Giridharadas blames the establishment for continuing to prop up old white male gasbags like Diamond. He has a point — to a point. There’s clearly sexism at play when you see Wolf’s public evisceration for her mistake, while Diamond continues to get invited to ideas festivals.
But lefty newspapers like the Guardian now put theses before facts as well. Case in point: this Guardian article about the dangers of nanoparticles in food and consumer products. Or rather, what the Guardian quotes some scientists as saying the dangers might be, because it turns out there’s not much science but a great deal of worrying. But a lot of those quotes feel squeezed in ways to buttress the thesis. And, at the end of the article, the Guardian tells me it’s raising $150,000 for a project called “Toxic America: Is modern life poisoning us?” — and wouldn’t I like to contribute?
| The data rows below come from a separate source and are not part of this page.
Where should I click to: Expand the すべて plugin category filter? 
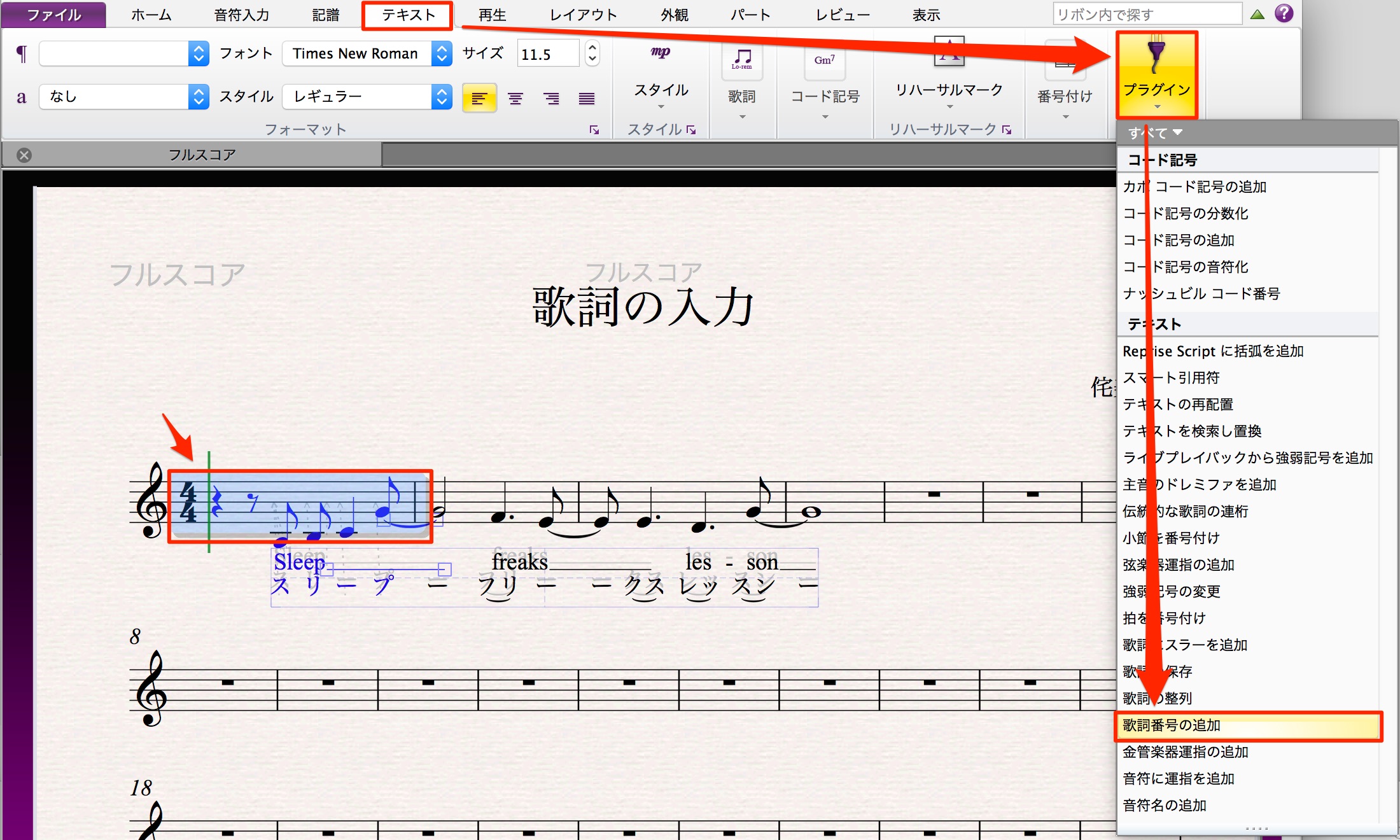coord(1155,133)
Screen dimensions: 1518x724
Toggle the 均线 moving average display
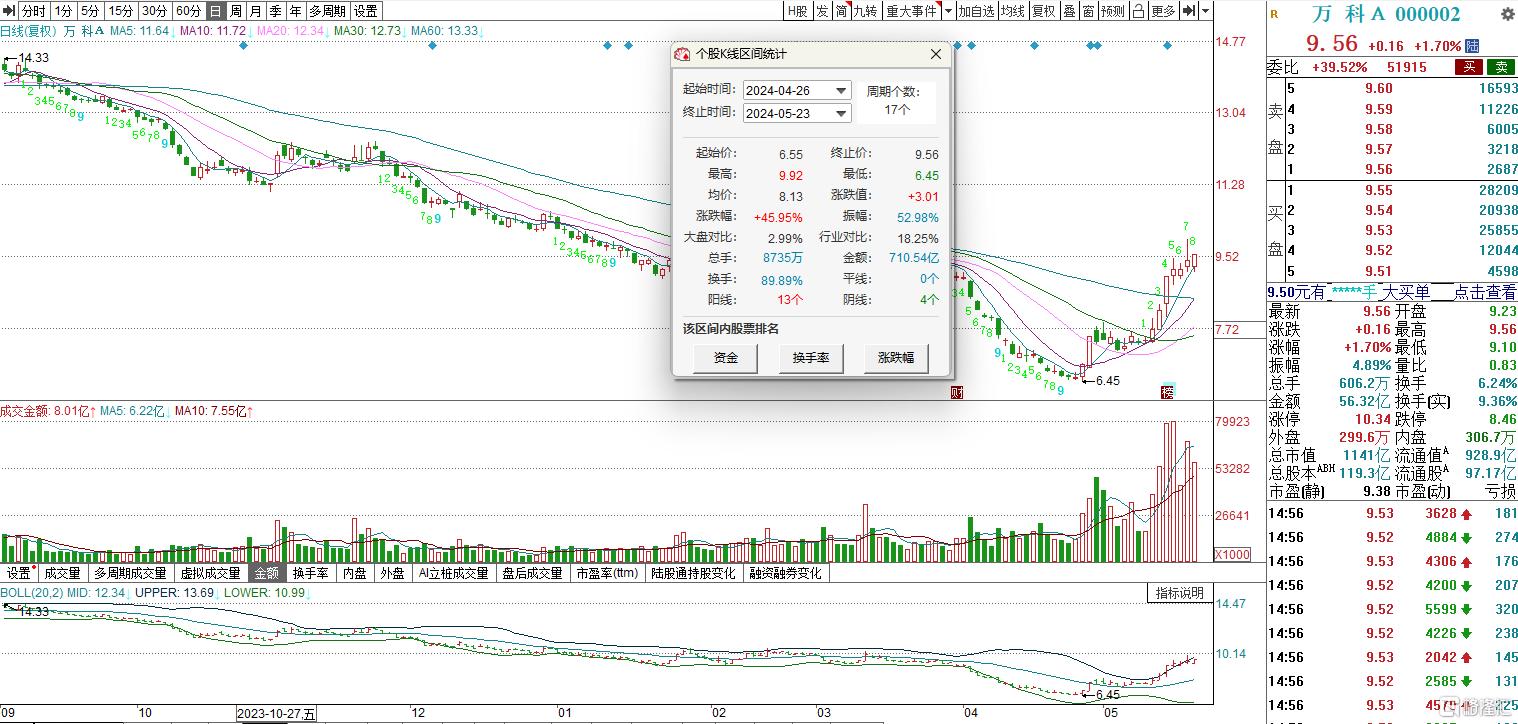pyautogui.click(x=1013, y=11)
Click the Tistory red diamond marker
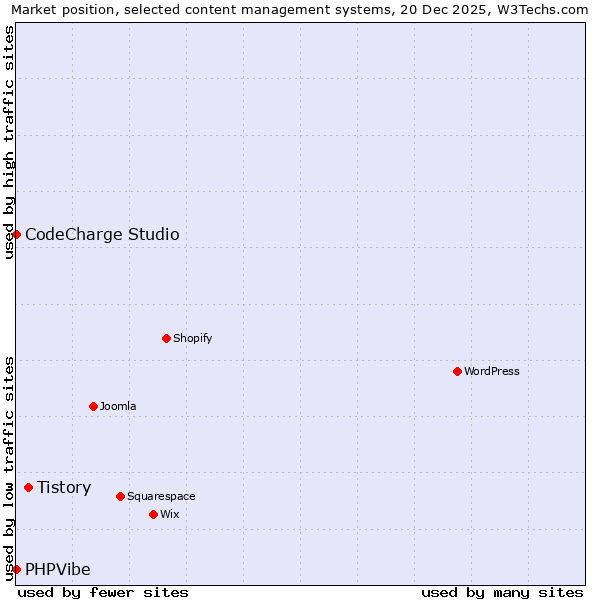 pyautogui.click(x=28, y=488)
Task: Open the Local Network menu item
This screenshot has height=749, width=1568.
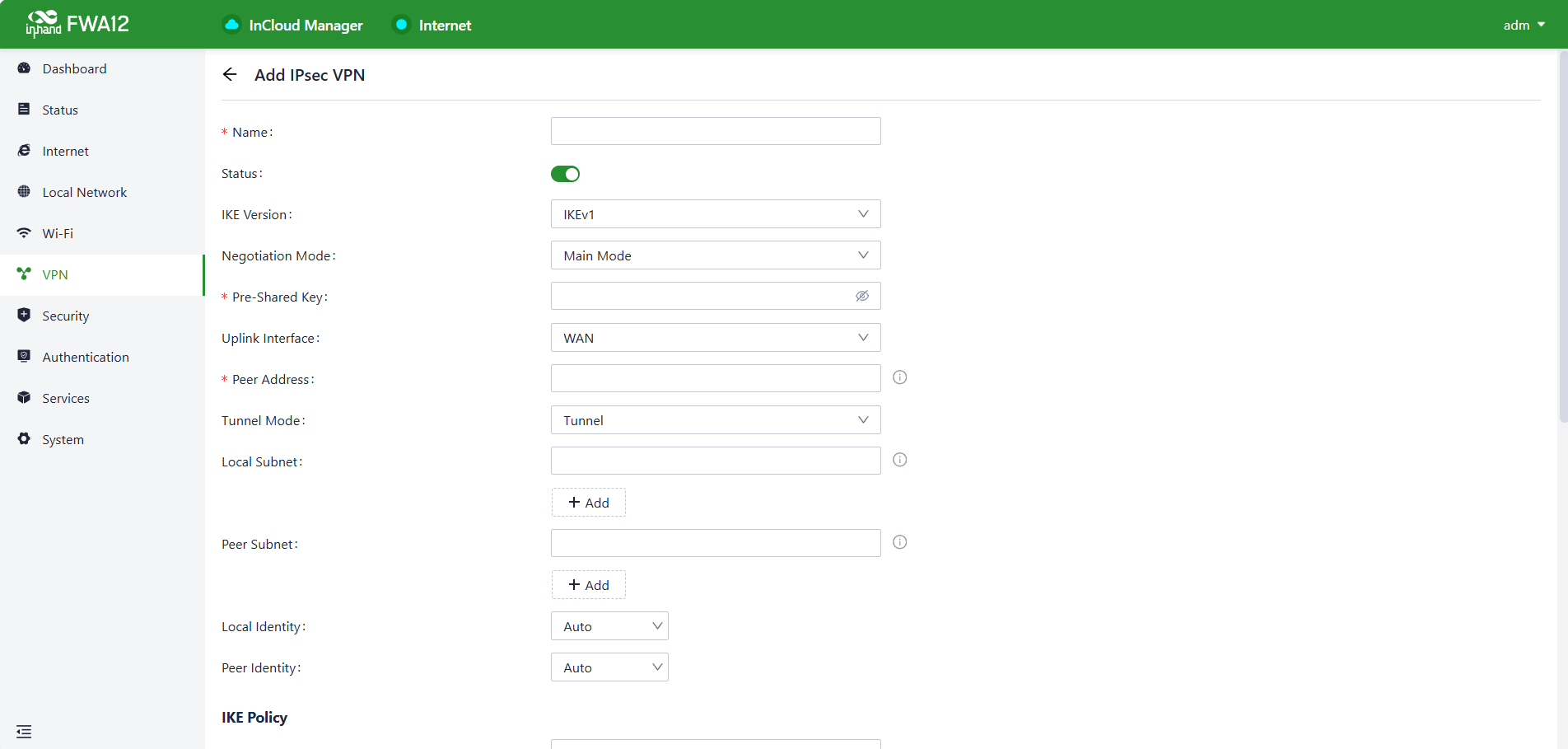Action: [x=84, y=193]
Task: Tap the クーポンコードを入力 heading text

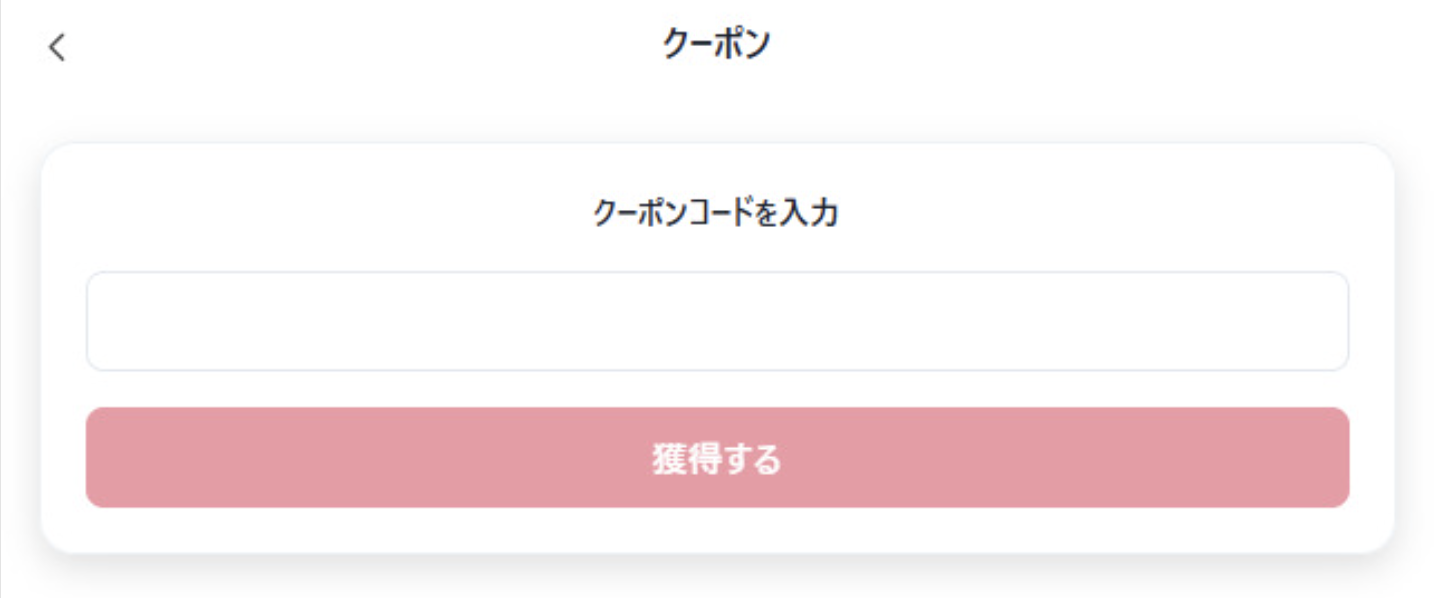Action: (x=715, y=213)
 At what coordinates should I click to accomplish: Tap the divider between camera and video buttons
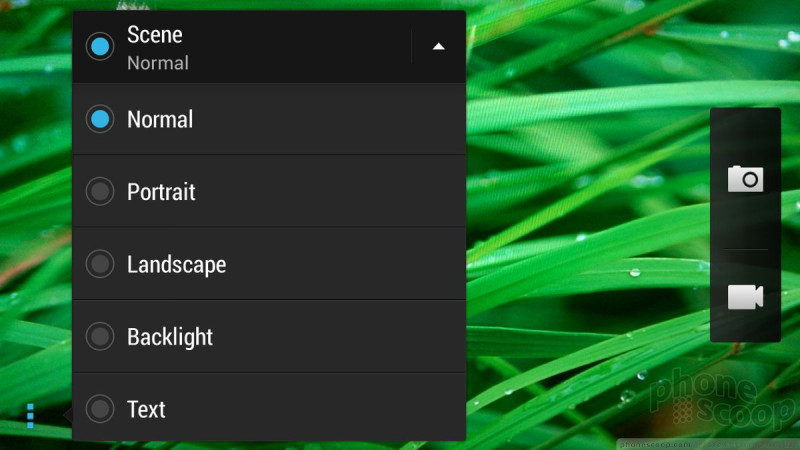pyautogui.click(x=745, y=249)
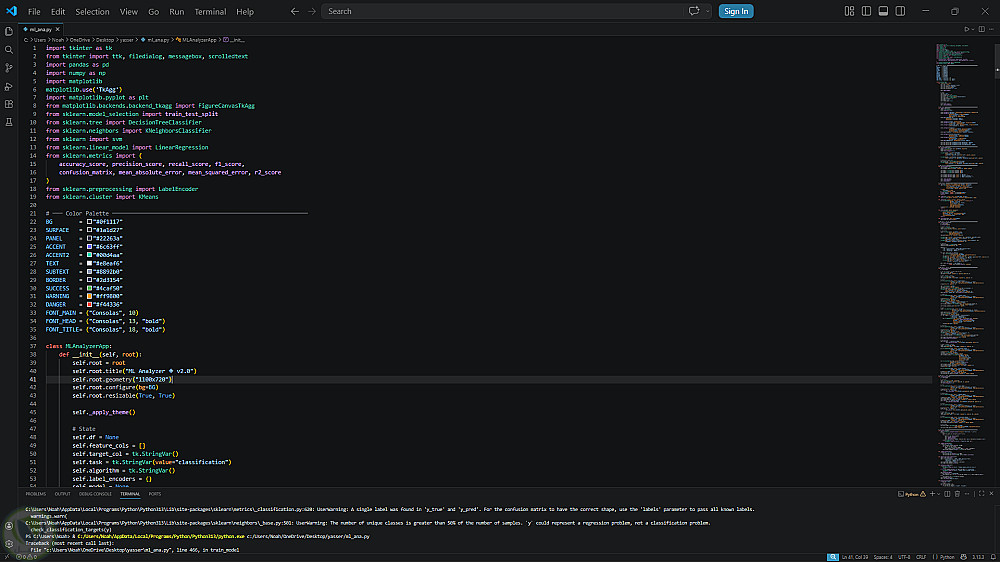1000x562 pixels.
Task: Run the Python file with play button
Action: (966, 29)
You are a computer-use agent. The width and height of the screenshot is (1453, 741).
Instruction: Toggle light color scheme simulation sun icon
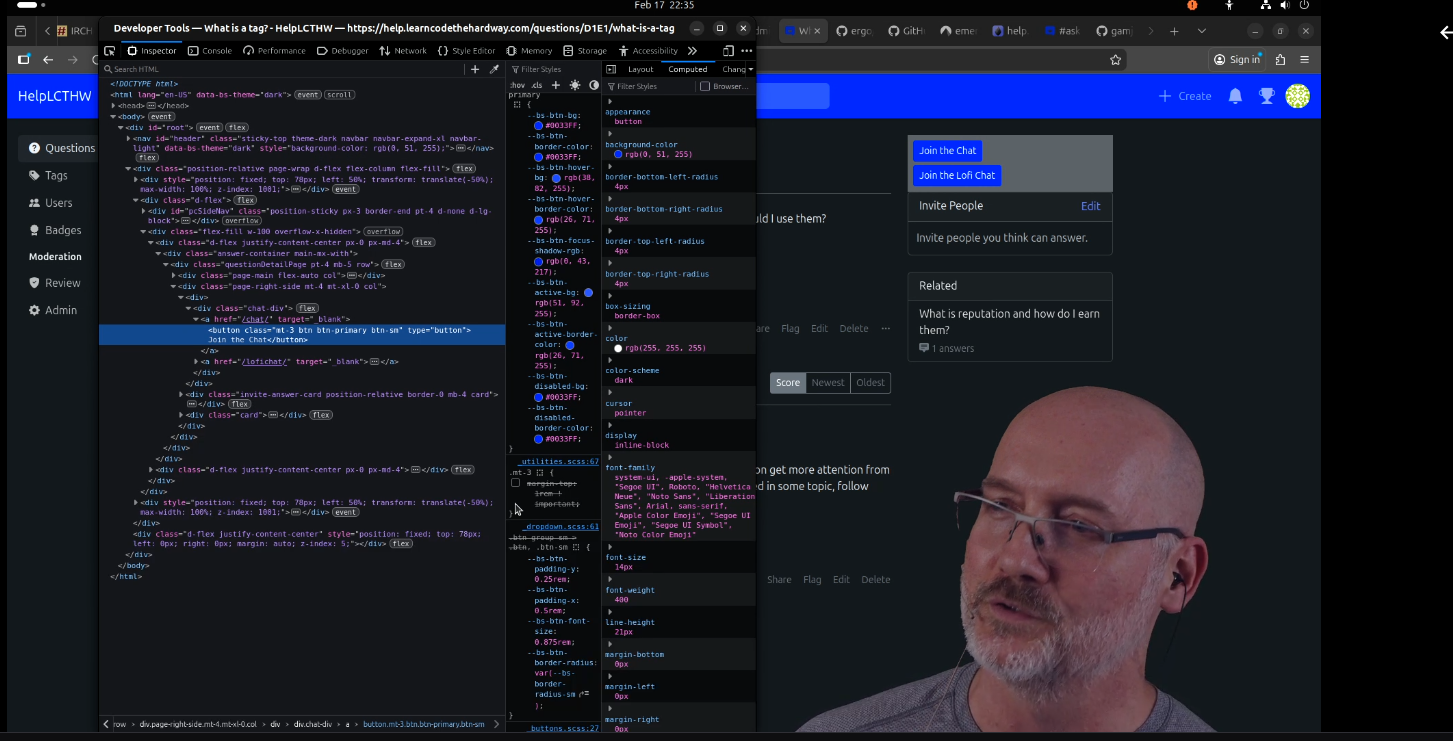click(x=574, y=86)
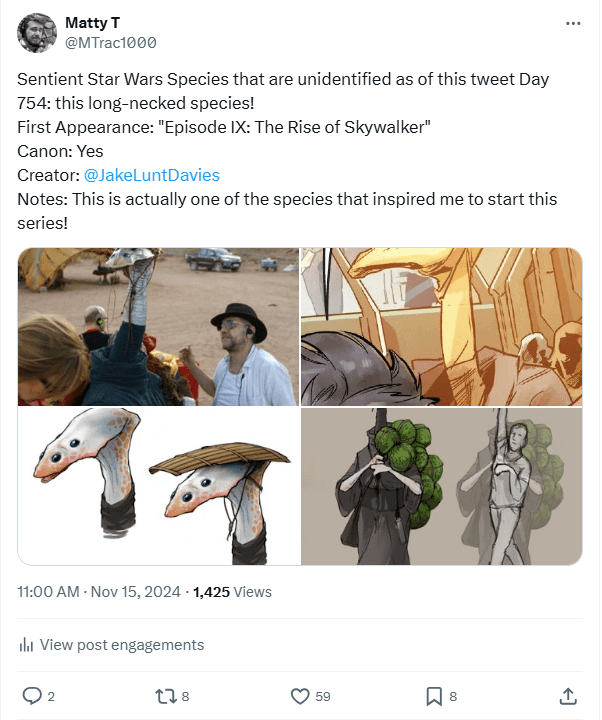
Task: Open the 11:00 AM Nov 15, 2024 timestamp
Action: pyautogui.click(x=99, y=592)
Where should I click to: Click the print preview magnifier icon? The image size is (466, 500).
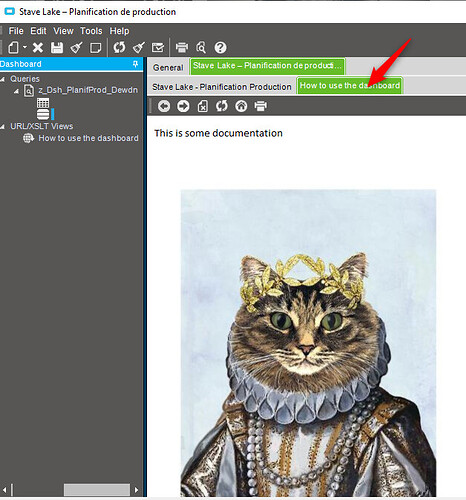coord(201,48)
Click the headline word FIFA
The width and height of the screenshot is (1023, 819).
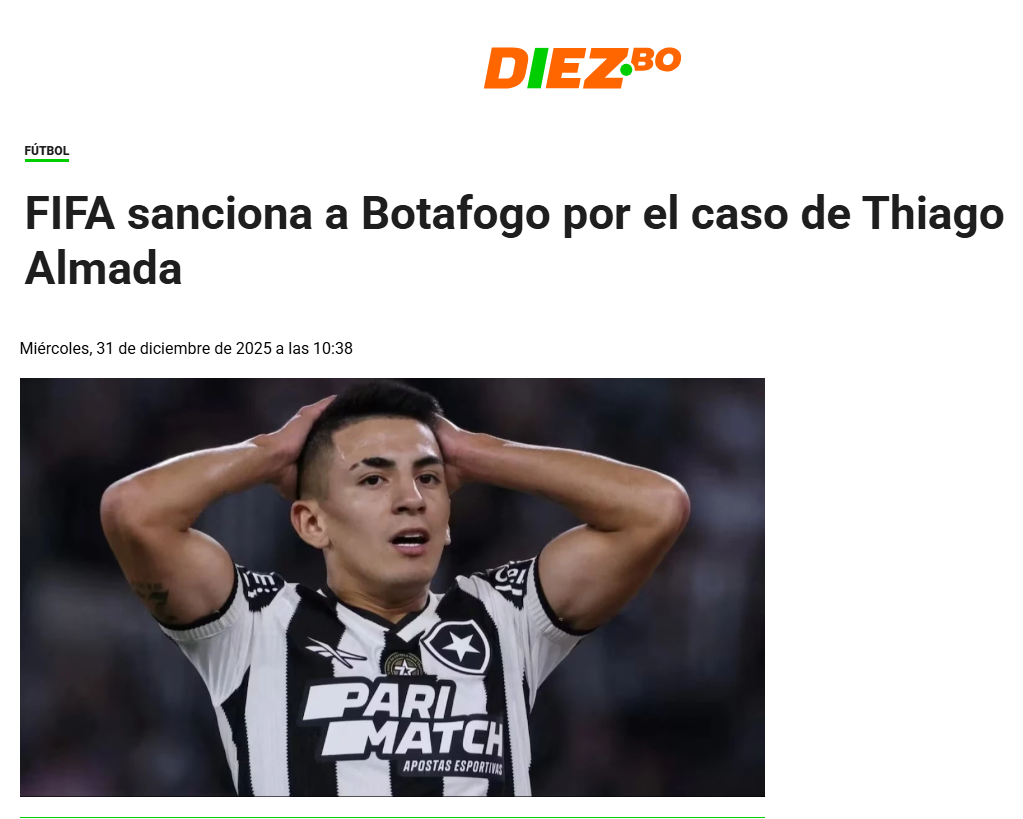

But what if modern life isn’t toxic? Will the Guardian report on that? Is it really going to ask the question honestly? No, based on this article.
Your stock in trade is research, so you check the facts in all your communications (or you should).
But saying you “do research” or that your work is “research-based” or “peer-reviewed” doesn’t denote to many audiences any more that you have your facts straight. You need to say it out loud.
This is not a problem. This is an opportunity.
First: Develop an explicit process for fact-checking all your reports, articles, talks, blog posts, videos and other thought leadership. Dedicate a staff resource to execute your process or — better yet — hire an independent fact checker or pool resources with other organizations to hire one.
Second: Publish that process on your website and badge all your content that’s been fact-checked.
Third: Provide an email below the badge for anyone to send in errors that they find. Yes, you might get some crazies. But it’s a signal that you’re serious about providing fact-based information and analysis.
Fourth: Market the hell out of this differentiation. “We’re the only X that fact checks all our content — period.”
Yes, fact checking slows your responsiveness down a little. Yes, it might cause problems with your backlog of content — you’ll figure that out. (Maybe it’s time to audit it?)
But suddenly, when you fact check and market that fact, everybody else’s content looks a little shaky.
Takeaway: The farther the world strays from facts, the closer you’re going to want to be to fact checking.